Mayor commends city employees, says home rule is at risk

Mayor commends city employees, says home rule is at risk

Mayor Joel Day recognized the heroic efforts of city employees Mike Brinkley and Triston Hunter at the May 23 council meeting. Donny Pettitt also was commended but was unable to attend.


At the May 23 meeting of New Philadelphia City Council, Mayor Joel Day recognized three general service department employees for going beyond the call of duty. On April 12 Triston Hunter, Mike Brinkley and Donny Pettitt were driving a city vehicle on Park Avenue Northwest when they saw an elderly woman fall down the steps outside of her home. The three called 911 and stayed with her until paramedics arrived.

“Had they not responded so quickly, it's uncertain just how long the woman would have gone without help,” Day said.

Day also said in his report to council that the Ohio Municipal League has advised local elected officials and citizens of continuing efforts by the Ohio legislature to erode the power of cities to enact local self-governing laws and regulations, otherwise known as home rule. According to Day, OML cites a lack of participation by local citizens and elected officials for giving special interest groups and lobbyists more say in writing legislation.

Day urged citizens to get involved by learning more about the bills being considered by the Ohio legislature by visiting and contacting State Rep. Brett Hillyer and Ohio Sen. Jay Hottinger.

Reports to council

Service Director Ron McAbier said the Kent State Connector Trail planned by the city will be completely funded by grants totaling more than $2 million. He also said work on runway lighting at Harry Clever Field will begin the week of May 30, and the Dominion gas line project has been rescheduled to begin in September, at the earliest.

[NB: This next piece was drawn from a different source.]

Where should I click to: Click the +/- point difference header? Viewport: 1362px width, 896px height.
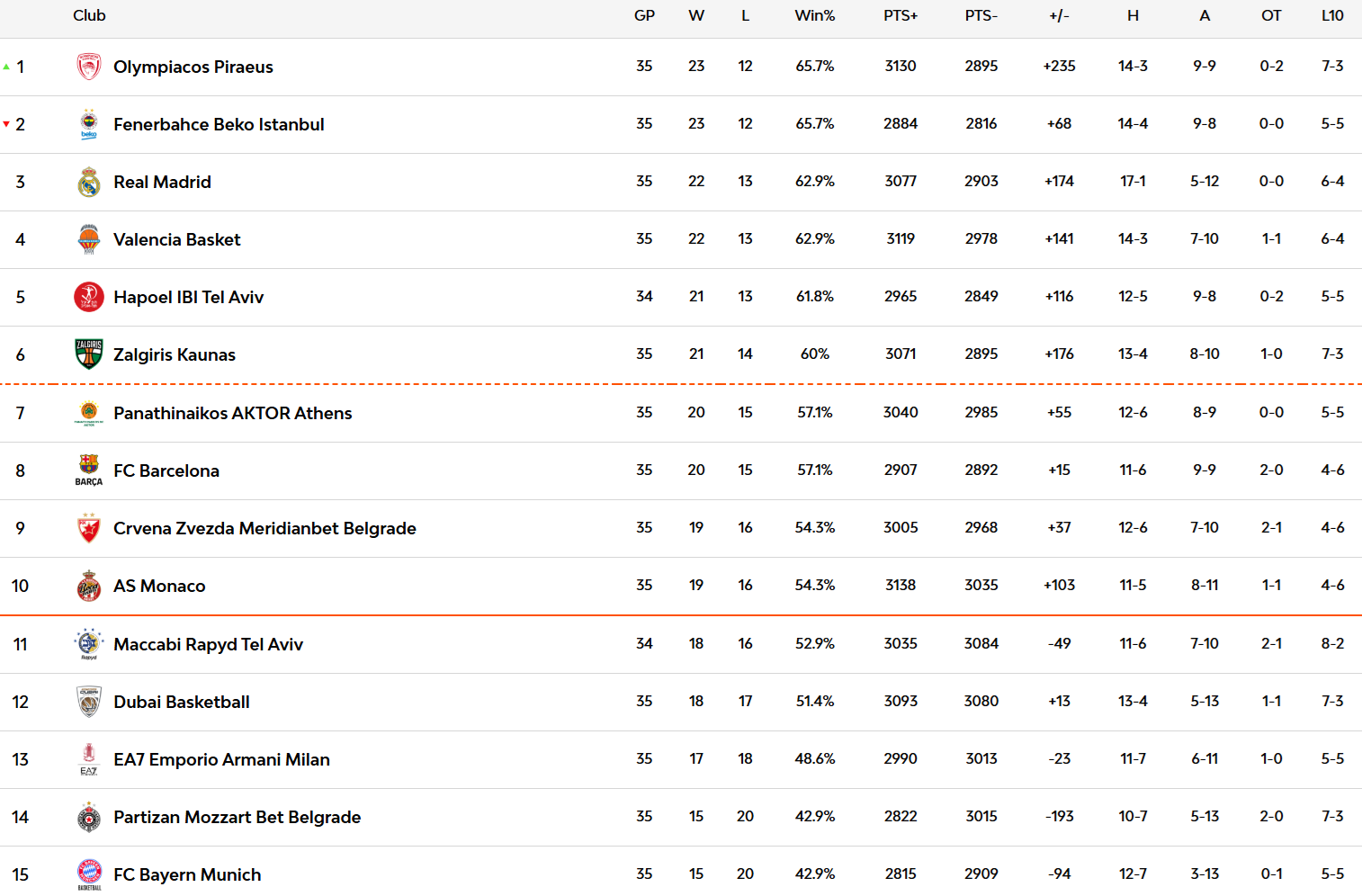click(1059, 15)
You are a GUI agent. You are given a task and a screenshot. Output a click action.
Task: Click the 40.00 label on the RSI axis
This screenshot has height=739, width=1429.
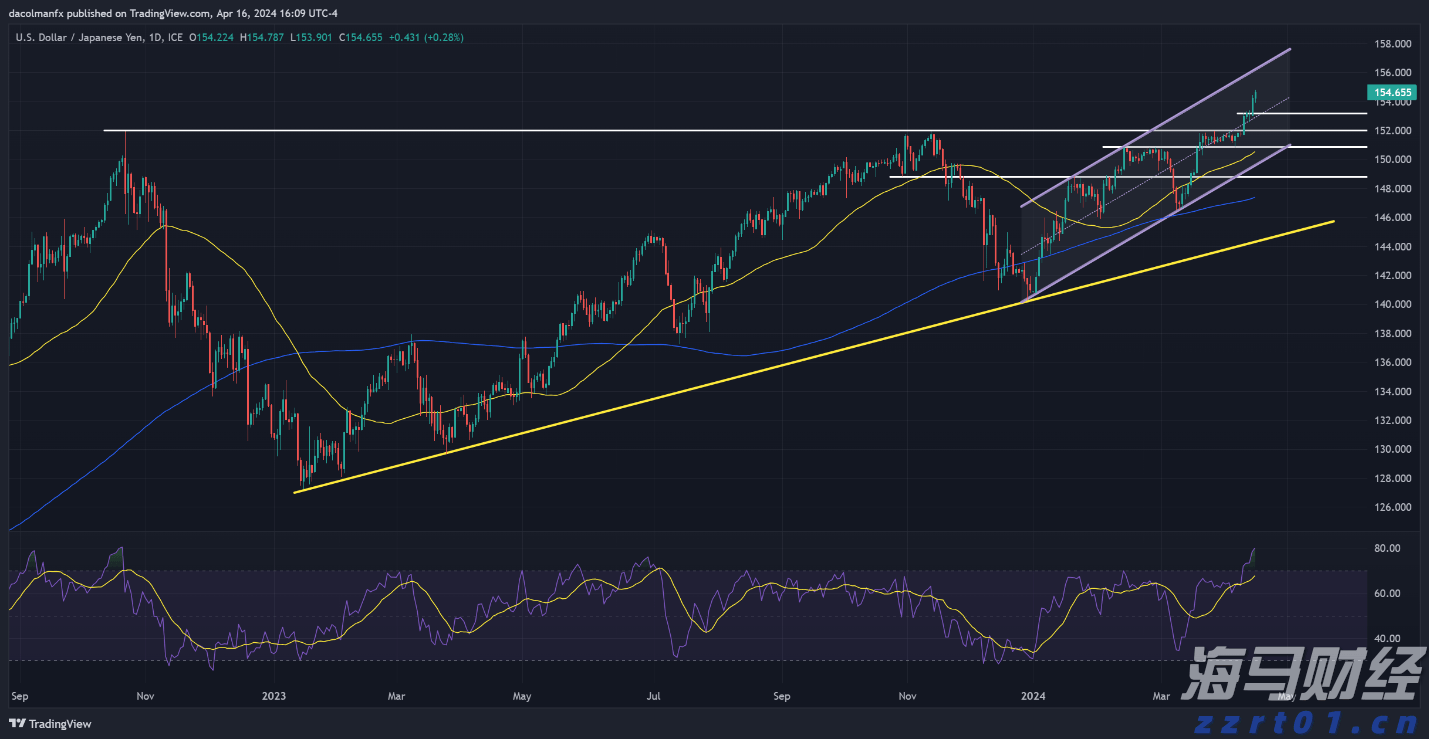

Law Director Marvin Fete said he is researching, at the request of the mayor, ways the city may be able to prohibit the recreational use of marijuana, should it be legalized by the state.

Jim Seldenright, chair of the airport commission, asked for and received a vote approving two new members to the commission to fulfill unexpired terms.

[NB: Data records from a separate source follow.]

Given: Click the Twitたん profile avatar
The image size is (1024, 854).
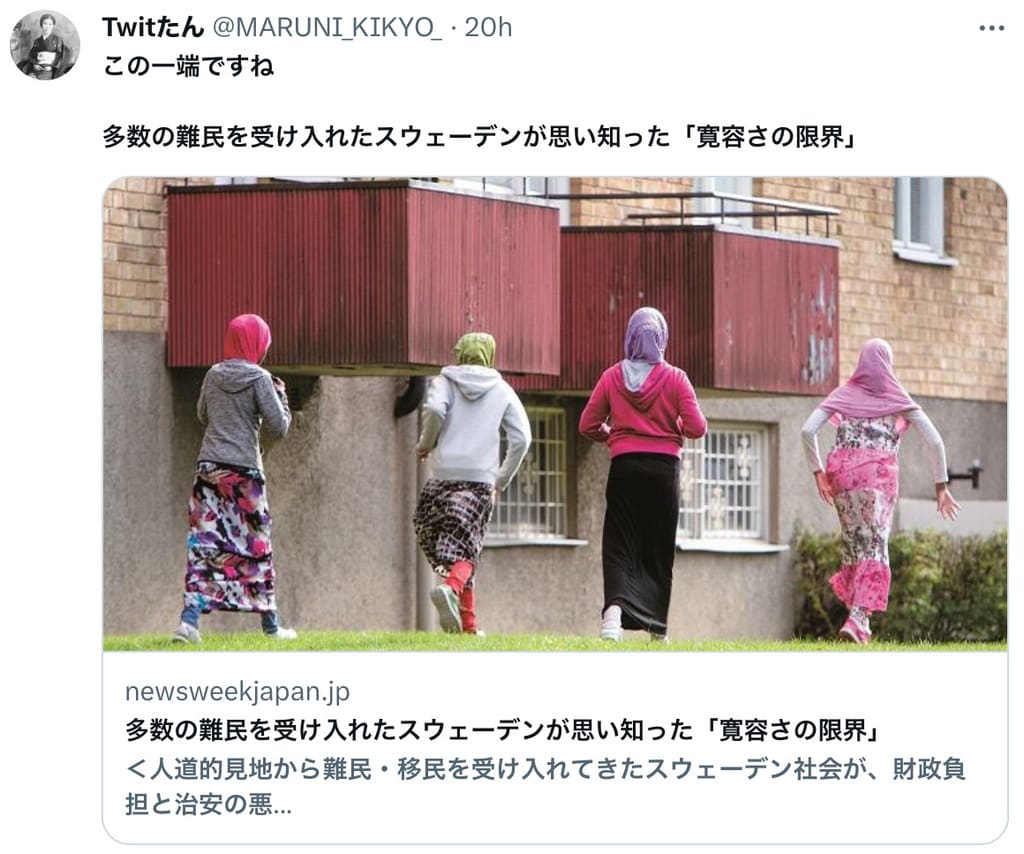Looking at the screenshot, I should coord(45,45).
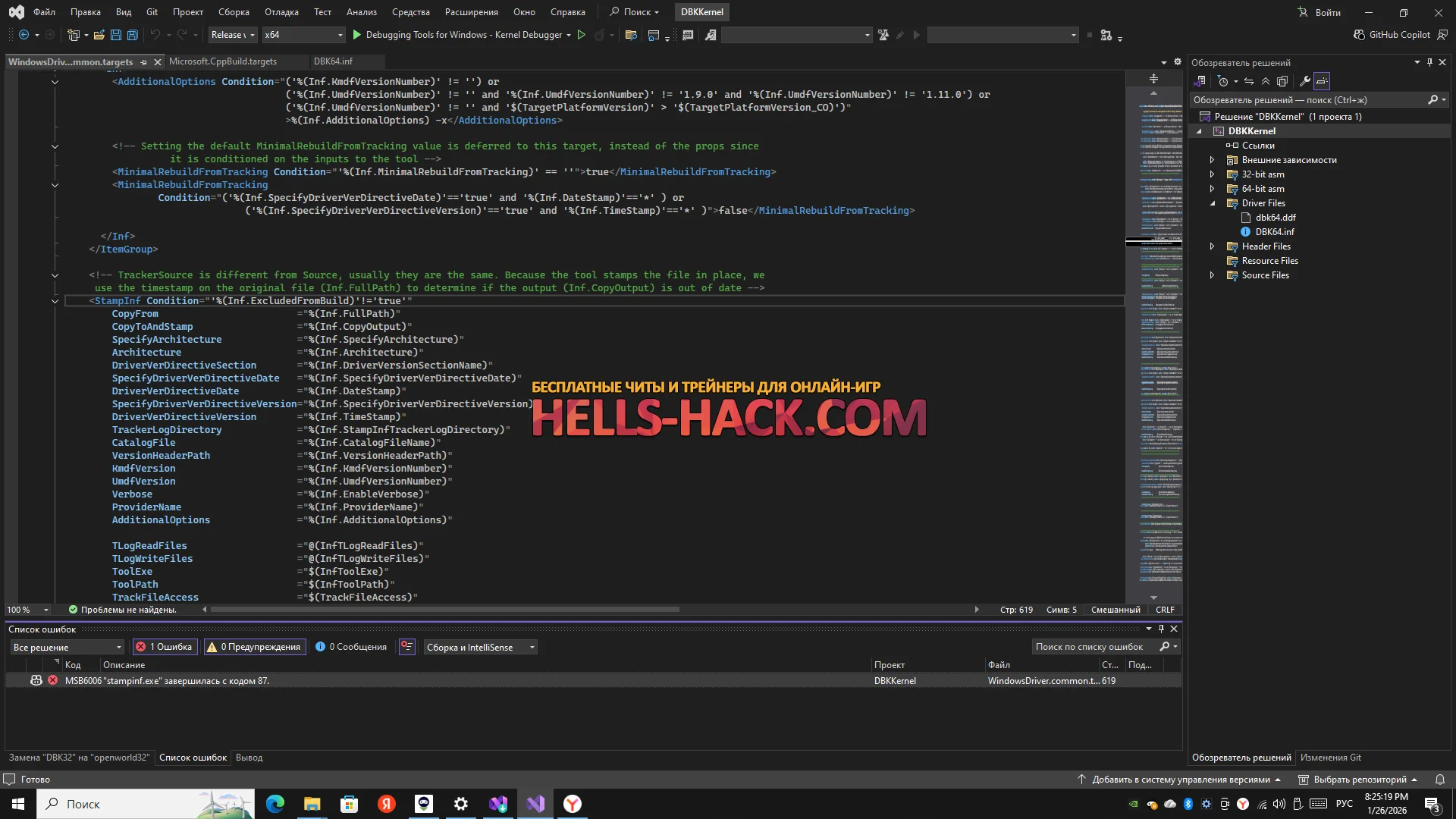Select the Вывод panel tab
1456x819 pixels.
click(x=249, y=758)
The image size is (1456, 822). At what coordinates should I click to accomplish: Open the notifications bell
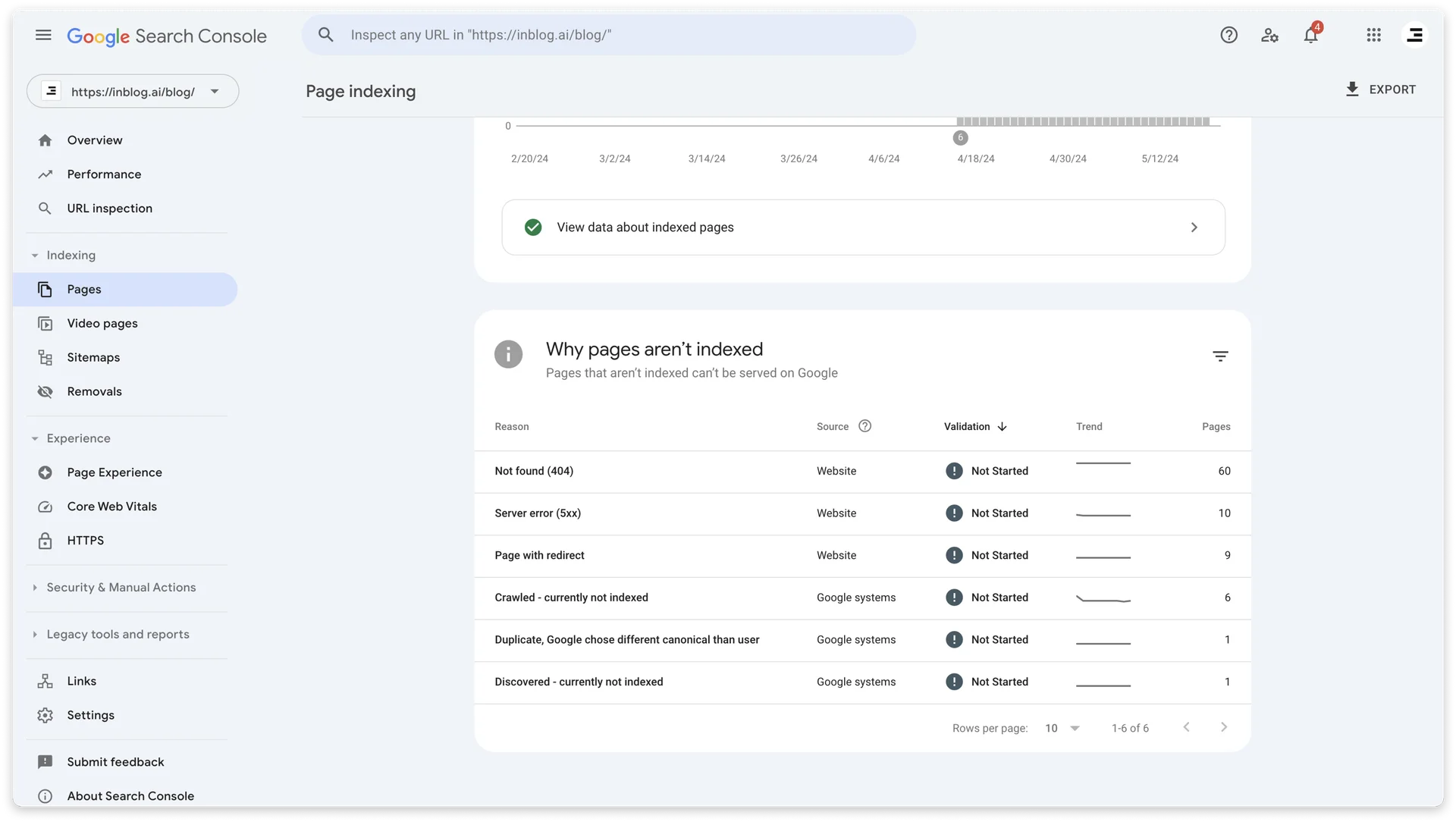[1310, 35]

Mitch Pace reported for the parks commission that construction will begin on pickleball courts at Tuscora Park on Aug. 1. Pace also said the city parks department is looking for summer help.

Dean Holland reported for the health board, saying the city health department will be receiving state funds totaling $22,755 as reimbursement for expenses incurred due to the COVID-19 pandemic. Along those same lines, Holland said COVID-19 cases are on the rise again in both the city and Tuscarawas County. Vaccines and home test kits are still available at the city health department.

Holland reminded the public that FEMA is offering funeral assistance for deaths caused by the COVID-19 virus. Those needing assistance should apply at

In other health matters, Holland said 20 overdose deaths were reported in the county during the month of April, with 12 of those occurring in New Philadelphia.

Approved legislation

Council voted to do the following:

—Increase sanitation fees by 50 cents per month beginning in June. Councilwoman Cheryl Ramos said she felt the measure was a “happy compromise” from the originally proposed $1.25 per month increase.

—Approve the mayor’s appointment of Nicole Bache, director of nursing at the city’s health department, to represent region 11 on the OneOhio Recovery Foundation board in charge of dispersing settlement proceeds from opioid legislation.

—Adopt an agreement between the city and the American Federation of State, County and Municipal Employees Local 1958 and Ohio Council 8 regarding city employee contracts from Jan. 1, 2022, through Dec. 31, 2024.